WHAT THE EXERCISE ASKS »
Reproduce the items below word for word, starting at the line containing "This screenshot has height=711, width=2475." and continuing up to and including the line containing "coordinates (270, 1068).".
___
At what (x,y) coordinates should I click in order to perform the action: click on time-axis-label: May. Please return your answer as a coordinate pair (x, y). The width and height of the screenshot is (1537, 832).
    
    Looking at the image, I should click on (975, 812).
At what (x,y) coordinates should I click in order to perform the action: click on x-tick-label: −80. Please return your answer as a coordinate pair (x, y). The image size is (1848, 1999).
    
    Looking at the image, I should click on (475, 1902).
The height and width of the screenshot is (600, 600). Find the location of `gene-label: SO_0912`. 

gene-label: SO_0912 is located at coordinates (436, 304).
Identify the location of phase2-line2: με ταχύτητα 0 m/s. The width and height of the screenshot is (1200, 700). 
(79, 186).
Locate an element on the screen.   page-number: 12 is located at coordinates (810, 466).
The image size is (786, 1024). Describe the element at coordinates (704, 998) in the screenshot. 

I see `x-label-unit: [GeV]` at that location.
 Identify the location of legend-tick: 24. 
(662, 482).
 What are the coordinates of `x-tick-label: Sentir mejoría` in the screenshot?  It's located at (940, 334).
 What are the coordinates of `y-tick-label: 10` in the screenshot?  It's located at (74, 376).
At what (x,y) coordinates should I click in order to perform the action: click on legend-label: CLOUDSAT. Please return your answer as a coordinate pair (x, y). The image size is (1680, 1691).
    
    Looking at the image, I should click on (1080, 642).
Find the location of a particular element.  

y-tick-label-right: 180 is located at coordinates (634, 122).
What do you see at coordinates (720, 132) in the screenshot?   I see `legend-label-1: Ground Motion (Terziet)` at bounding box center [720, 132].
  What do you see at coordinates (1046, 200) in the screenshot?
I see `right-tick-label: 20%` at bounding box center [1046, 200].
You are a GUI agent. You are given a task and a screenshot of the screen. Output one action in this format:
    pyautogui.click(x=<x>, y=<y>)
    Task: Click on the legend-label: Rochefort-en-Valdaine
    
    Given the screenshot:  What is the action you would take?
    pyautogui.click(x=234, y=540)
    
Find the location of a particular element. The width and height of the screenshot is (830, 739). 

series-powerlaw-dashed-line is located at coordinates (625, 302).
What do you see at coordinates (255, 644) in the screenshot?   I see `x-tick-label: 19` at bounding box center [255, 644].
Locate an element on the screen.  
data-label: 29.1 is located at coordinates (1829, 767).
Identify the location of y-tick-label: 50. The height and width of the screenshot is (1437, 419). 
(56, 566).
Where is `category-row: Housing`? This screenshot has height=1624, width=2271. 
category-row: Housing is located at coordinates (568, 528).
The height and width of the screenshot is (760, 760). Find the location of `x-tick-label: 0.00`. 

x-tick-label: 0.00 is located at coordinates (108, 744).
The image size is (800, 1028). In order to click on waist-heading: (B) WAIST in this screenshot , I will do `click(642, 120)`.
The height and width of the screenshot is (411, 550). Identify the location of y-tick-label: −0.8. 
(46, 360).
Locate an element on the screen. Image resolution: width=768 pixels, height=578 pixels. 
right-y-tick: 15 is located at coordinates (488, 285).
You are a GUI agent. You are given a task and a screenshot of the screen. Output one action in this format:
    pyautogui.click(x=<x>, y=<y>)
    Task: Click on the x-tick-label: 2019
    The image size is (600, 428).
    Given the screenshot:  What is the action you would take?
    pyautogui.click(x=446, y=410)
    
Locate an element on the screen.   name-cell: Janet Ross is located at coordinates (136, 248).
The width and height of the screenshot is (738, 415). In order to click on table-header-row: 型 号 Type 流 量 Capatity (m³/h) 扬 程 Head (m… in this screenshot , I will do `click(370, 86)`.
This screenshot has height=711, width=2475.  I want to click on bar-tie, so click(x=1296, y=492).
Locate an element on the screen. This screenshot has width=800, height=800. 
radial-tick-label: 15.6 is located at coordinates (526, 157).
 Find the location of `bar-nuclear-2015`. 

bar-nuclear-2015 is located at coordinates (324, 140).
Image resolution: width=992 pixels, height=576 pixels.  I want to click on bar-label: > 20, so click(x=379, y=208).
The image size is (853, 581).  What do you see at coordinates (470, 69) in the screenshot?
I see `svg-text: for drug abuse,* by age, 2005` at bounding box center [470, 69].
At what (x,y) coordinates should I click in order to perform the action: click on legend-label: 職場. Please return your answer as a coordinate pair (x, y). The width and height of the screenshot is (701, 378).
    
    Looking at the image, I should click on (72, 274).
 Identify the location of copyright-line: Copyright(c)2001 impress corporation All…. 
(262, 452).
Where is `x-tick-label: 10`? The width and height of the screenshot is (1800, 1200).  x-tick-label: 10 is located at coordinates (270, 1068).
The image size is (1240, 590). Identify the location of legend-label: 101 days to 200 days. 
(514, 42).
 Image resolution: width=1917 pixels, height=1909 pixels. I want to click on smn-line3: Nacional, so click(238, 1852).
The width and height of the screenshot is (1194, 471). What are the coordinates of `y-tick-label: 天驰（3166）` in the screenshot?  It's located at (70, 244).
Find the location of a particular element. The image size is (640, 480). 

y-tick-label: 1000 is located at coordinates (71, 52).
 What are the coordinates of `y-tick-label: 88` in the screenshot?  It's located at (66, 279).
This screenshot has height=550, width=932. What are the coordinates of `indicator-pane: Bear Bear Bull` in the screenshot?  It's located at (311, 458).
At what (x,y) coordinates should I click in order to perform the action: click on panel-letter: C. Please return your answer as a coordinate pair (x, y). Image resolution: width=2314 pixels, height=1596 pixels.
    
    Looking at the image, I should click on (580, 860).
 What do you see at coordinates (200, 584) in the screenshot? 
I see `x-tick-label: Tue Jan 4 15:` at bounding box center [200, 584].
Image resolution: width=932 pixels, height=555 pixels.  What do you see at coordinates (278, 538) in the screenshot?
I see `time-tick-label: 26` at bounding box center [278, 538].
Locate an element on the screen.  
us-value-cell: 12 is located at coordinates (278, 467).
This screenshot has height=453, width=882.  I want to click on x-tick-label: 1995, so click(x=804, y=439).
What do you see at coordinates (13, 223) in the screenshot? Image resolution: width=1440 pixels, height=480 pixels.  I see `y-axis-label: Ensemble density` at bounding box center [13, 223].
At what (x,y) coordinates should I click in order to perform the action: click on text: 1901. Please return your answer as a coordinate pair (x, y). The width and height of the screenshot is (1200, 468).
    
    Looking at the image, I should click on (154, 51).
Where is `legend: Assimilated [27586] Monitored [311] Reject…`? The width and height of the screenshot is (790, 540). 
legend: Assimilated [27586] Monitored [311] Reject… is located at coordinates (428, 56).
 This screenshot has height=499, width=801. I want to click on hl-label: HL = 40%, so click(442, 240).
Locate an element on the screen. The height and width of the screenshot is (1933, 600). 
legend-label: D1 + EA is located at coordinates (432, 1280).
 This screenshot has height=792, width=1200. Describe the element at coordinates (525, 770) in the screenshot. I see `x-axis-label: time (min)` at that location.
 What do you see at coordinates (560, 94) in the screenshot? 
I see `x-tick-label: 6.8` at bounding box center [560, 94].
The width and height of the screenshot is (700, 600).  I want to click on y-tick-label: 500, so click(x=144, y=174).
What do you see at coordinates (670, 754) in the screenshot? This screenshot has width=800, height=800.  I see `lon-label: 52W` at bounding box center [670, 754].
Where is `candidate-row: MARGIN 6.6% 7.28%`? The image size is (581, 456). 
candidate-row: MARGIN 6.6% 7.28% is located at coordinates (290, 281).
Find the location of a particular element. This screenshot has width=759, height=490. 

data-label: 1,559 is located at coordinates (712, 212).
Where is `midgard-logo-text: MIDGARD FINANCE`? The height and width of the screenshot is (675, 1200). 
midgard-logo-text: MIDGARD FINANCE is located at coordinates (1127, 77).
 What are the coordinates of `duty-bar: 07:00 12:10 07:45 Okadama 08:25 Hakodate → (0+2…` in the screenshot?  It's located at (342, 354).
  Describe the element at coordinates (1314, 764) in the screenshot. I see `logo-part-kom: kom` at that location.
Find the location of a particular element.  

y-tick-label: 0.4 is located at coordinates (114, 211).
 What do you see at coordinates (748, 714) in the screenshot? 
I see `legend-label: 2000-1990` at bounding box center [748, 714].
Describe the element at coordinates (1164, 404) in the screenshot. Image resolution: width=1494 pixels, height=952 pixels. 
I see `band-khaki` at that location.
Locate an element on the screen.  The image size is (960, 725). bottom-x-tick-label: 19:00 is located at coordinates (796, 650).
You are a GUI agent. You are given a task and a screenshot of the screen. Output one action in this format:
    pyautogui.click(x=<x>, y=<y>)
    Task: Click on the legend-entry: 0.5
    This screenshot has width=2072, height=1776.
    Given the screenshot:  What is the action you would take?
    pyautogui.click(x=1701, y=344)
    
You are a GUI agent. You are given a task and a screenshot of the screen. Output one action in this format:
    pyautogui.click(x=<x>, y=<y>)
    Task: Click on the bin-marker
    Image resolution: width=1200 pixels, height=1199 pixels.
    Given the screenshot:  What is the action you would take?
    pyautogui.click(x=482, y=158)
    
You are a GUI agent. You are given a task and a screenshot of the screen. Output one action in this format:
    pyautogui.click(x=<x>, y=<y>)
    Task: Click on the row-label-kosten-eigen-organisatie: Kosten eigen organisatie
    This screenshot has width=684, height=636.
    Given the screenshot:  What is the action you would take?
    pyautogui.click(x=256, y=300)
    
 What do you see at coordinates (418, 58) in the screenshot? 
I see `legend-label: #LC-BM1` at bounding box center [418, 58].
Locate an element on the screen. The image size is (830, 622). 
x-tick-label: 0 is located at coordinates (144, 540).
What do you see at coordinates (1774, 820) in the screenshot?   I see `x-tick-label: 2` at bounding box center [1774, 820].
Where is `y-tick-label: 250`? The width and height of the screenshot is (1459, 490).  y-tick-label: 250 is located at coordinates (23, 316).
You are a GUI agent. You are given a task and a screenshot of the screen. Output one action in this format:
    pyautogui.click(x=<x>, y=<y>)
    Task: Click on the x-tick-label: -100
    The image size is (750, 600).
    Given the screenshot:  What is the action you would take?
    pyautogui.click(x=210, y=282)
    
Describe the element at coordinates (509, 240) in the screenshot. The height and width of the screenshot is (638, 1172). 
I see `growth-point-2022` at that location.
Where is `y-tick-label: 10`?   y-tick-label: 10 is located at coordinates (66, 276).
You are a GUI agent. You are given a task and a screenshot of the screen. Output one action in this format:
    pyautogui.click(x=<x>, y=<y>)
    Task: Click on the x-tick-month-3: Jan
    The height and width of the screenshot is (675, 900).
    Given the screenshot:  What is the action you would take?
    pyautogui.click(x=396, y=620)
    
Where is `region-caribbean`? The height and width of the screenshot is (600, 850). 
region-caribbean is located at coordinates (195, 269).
___
YOUR RESPONSE »
This screenshot has height=711, width=2475.  I want to click on bar-tie, so click(x=1296, y=492).
Locate an element on the screen. This screenshot has width=800, height=800. 
radial-tick-label: 15.6 is located at coordinates (526, 157).
 Find the location of `bar-nuclear-2015`. 

bar-nuclear-2015 is located at coordinates (324, 140).
Image resolution: width=992 pixels, height=576 pixels.  I want to click on bar-label: > 20, so click(x=379, y=208).
The image size is (853, 581).  What do you see at coordinates (470, 69) in the screenshot?
I see `svg-text: for drug abuse,* by age, 2005` at bounding box center [470, 69].
At what (x,y) coordinates should I click in order to perform the action: click on legend-label: 職場. Please return your answer as a coordinate pair (x, y). The width and height of the screenshot is (701, 378).
    
    Looking at the image, I should click on (72, 274).
 Identify the location of copyright-line: Copyright(c)2001 impress corporation All…. 
(262, 452).
Where is `x-tick-label: 10`? The width and height of the screenshot is (1800, 1200).  x-tick-label: 10 is located at coordinates (270, 1068).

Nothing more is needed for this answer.